» **Text provided**
What To Do With Your Extra Cabbage From St. Patty’s Day: Crunchy Baked Falafel Salad (or Sandwiches)


When I discovered that certain grocery stores sell celery by the stalk, it was a revelation. No longer would I have to purchase an entire bunch of celery just to make a recipe that called for one measly stalk. Someone was kind enough to apply the same idea to extra-large items like pumpkins and watermelons, which you can often find in plastic-wrapped halves or quarters, just in case, you know, you weren’t planning a blow-out party any time soon and were doubting your abilities to polish off 20 pounds of fruit before it went bad. Unfortunately, I’ve never seen cabbage treated the same way (maybe because it turns brown after you cut it, but still…). The only option is to get a whole head, and you’re left wondering what sort of crazy fertilizer everyone must be using because you swear the smallest head you can find is about the size and weight of a bowling ball.

So, when St. Patrick’s Day rolls around, after you’ve enjoyed a dinner of corned beef, cabbage, Guinness, soda bread, and pudding, what do you do with the rest of this forlorn cruciferous that’s taking up space in the produce bin like an unfinished beer left abandoned on the counter? Embrace spring and turn it into an essential part of your baked falafel salad, that’s what!

» **What the task requires**
Answer these from the text about leftover St. Patrick's Day cabbage:
1. Which vegetable did the writer find sold by the stalk at some grocery stores?
2. What does the writer say the smallest head of cabbage is about the size and weight of?
3. What dish does the writer suggest making with the leftover cabbage?

» **Available data**
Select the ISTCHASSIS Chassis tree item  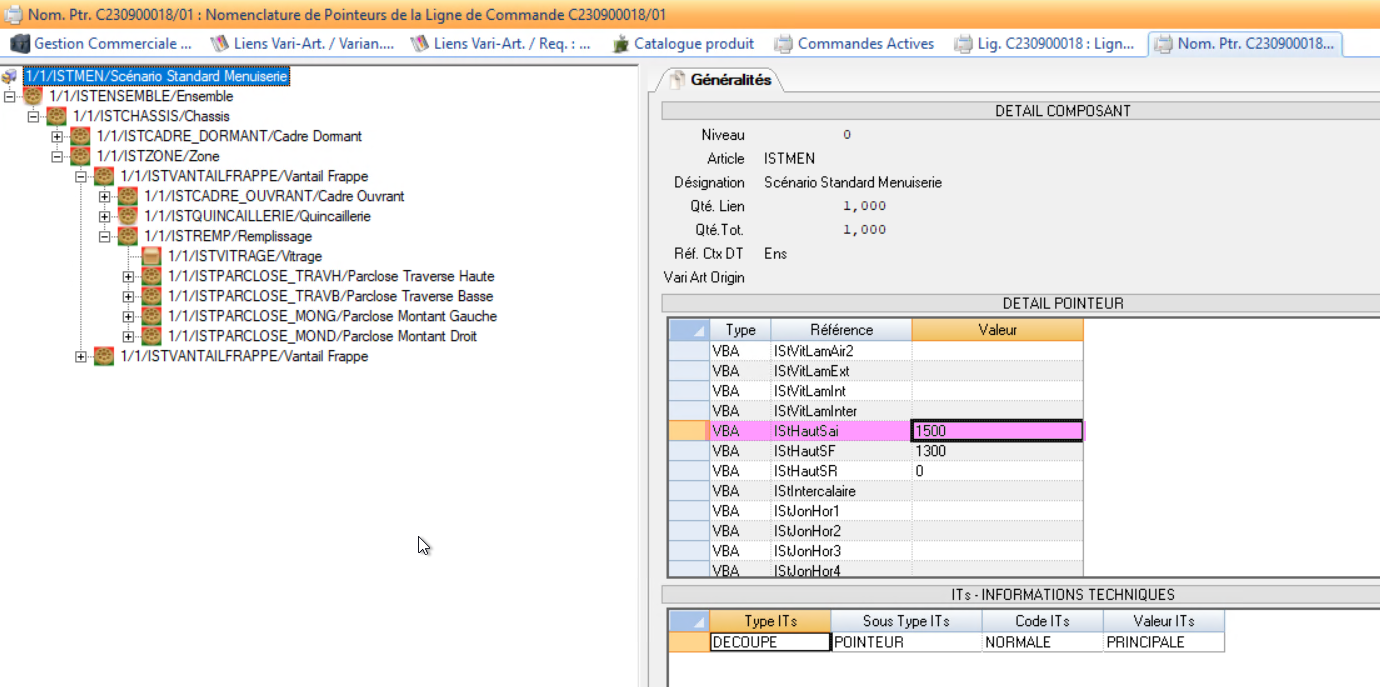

» **Response to the exercise**
1. Celery.
2. A bowling ball.
3. A baked falafel salad.